Postnatal hypoxemia increases angiotensin II sensitivity and up-regulates AT 1a angiotensin receptors in rat carotid body chemoreceptors

Abstract

In the present study, the effects of postnatal hypoxemia on the AT 1 angiotensin receptor-mediated activities in the rat carotid body were studied. Angiotensin II (Ang II) concentration-dependently increased the chemoreceptor afferent activity in the isolated carotid body. Single- or pauci-fiber recording of the sinus nerve revealed that the afferent response to Ang II was enhanced in the postnatally hypoxic carotid body. To determine whether the increased sensitivity to Ang II is mediated by changes in the functional expression of Ang II receptors in the carotid body chemoreceptors, cytosolic calcium ([Ca 2+]i) was measured by spectrofluorimetry in fura-2 acetoxymethyl ester-loaded type I cells dissociated from carotid bodies. Ang II (25-100 nM) concentration-dependently increased [Ca 2+]i in the type I cells.

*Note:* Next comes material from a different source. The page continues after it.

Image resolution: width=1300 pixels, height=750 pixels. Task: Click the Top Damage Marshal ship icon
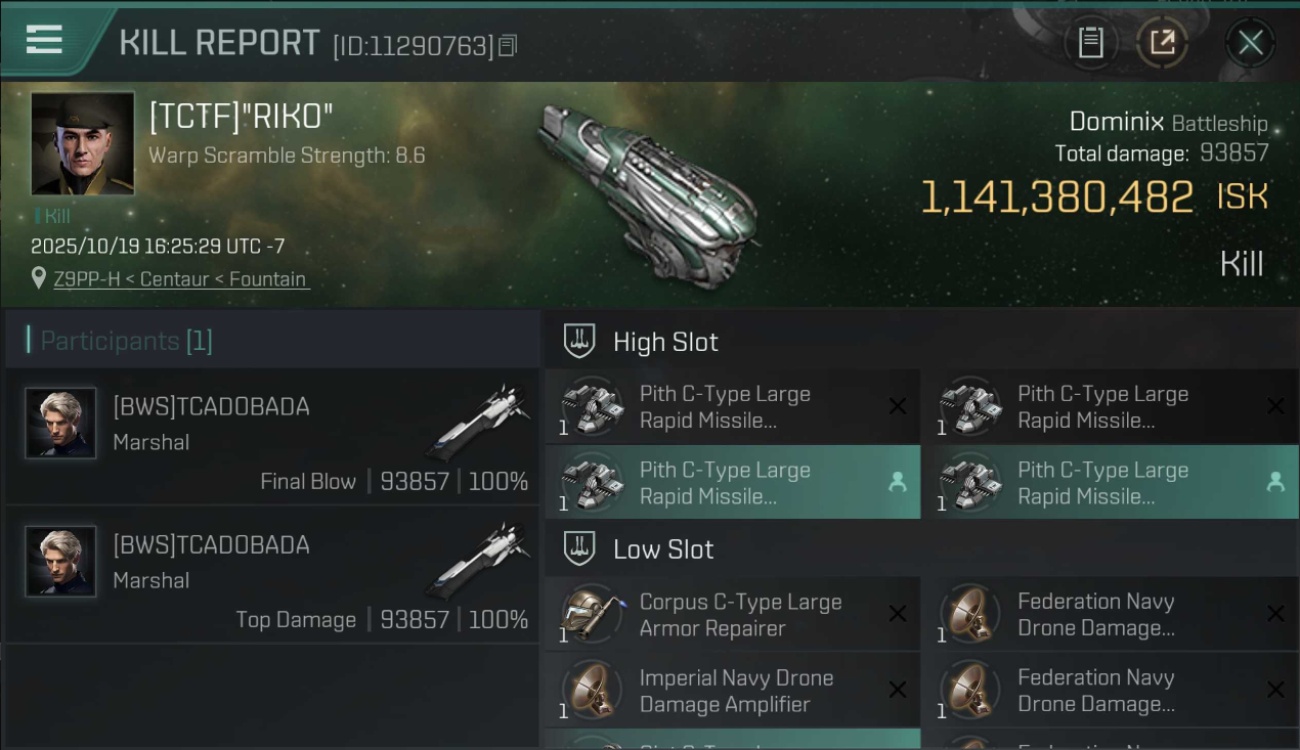[478, 558]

The proportion of clusters of type I cells responsive to Ang II was higher in the postnatally hypoxic group than in the normoxic control (89 vs 66%). In addition, the peak [Ca 2+]i response to Ang II was enhanced 2- to 3-fold in the postnatally hypoxic group. The [Ca 2+]i response to Ang II was abolished by pretreatment with losartan (1 μM), an AT 1 receptor antagonist, but not by PD-123177 (1 μM), an AT 2 antagonist. Double-labeling immunohistochemistry confirmed that an enhanced immunoreactivity for AT 1 receptor was co-localized to the lobules of type I cells in the hypoxic group. In addition, RT-PCR analysis of subtypes of AT 1 receptors showed an up-regulation of AT 1a but a down-regulation of AT 1b receptors, indicating a differential regulation of the expression of AT 1 receptor subtypes by postnatal hypoxia in the carotid body. These data suggest that postnatal hypoxemia is associated with an increased sensitivity of peripheral chemoreceptors in response to Ang II and an up-regulation of AT 1a receptor-mediated [Ca 2+]i activity of the chemoreceptors. This modulation may be important for adaptation of carotid body functions in the hypoxic ventilatory response and in electrolyte and water homeostasis during perinatal and postnatal hypoxia.